When I first heard about the incident, I immediately started thinking of ways I could help. My priority was to ensure that this situation is resolved as quickly and effectively as possible, and to take any steps that would mitigate the effects of the gas leak and protect the residents of Porter Ranch.

I personally called the relevant organizations and agencies, from Supervisor Mike Antonovich’s office to the federal Pipeline and Hazardous Materials Safety Administration, who knew about the leak as soon as it was reported. We asked if there was any help they needed from a congressional office, and they all told us the same thing: the issue was being handled by the appropriate county and state agencies, and that fixing the well would simply take time. I concluded that involving any federal bureaucracy, like the Environmental Protection Agency, would not speed up the relief well drilling, but in all likelihood would actually hinder the ongoing process.

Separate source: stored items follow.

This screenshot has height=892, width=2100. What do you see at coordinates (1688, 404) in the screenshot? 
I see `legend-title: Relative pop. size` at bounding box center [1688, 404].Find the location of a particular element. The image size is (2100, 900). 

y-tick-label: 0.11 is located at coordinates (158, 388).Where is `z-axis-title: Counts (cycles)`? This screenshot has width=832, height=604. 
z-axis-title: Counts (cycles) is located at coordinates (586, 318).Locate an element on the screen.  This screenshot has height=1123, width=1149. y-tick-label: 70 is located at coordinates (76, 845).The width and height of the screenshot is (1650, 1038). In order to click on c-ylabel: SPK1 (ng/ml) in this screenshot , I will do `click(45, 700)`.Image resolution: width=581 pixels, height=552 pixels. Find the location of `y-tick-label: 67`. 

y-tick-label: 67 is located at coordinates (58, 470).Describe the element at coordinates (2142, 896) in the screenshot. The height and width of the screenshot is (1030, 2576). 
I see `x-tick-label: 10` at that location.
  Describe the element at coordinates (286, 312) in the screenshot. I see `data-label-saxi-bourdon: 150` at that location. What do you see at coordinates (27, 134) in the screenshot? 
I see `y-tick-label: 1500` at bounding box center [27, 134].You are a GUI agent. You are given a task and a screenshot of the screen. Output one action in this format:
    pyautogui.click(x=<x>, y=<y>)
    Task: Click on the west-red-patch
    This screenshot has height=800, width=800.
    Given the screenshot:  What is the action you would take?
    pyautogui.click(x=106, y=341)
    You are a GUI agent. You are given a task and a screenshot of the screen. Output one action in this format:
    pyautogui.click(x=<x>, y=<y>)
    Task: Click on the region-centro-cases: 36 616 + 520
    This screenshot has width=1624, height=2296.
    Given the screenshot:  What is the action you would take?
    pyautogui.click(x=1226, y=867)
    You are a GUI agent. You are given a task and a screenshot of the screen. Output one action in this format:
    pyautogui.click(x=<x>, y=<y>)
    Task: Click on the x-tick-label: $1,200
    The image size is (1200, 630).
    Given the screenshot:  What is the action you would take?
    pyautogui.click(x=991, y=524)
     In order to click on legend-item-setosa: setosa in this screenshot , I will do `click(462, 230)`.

That left me with two options: on the one hand, I could write a letter and introduce some sort of legislation, knowing that at best it would accomplish nothing, and at worse it would put people further into harm’s way. This would get me headlines and allow me to say that I had done something, but at what cost? The other option, the one I chose, was to lead on the issue quietly and to deliver real solutions for the people of Porter Ranch. For example, when a resident asked me if there was anything we could do about the community’s schools, I called the acting superintendent of Los Angeles Unified School District to discuss the possibility. The next day, LAUSD announced that the students would be temporarily relocated come January. I also instructed my staff to attend the regular Neighborhood Council meetings, where they listened to the members of the community and heard their concerns.

That does not mean that there aren’t people who have chosen the other path, and now seek to politicize the suffering of the Porter Ranch community. Currently, a circus of federal bureaucrats and public speakers set up shop there, capitalizing on the fears of the residents while doing little to actually help them. They are making quite a splash with the media, but I am at a loss as to what tangible benefits they are offering the people who have had to leave their homes and workplaces.

As long as this leak continues to affect the residents of Porter Ranch, I will continue to be in contact with all relevant organizations and to take practical steps to resolve the issue. I will continue to post updates as I receive them on my website. I will also pursue legislation to ensure that incidents like this one don’t ever occur again. In the meantime, if anyone has any questions regarding relocation or relief, please call my office and we will point you in the right direction.

Sometimes leadership doesn’t involve grandstanding and politicking. It involves swift, informed action that doesn’t necessarily grab headlines, but actually solves a problem. That is what the people of Porter Ranch really need.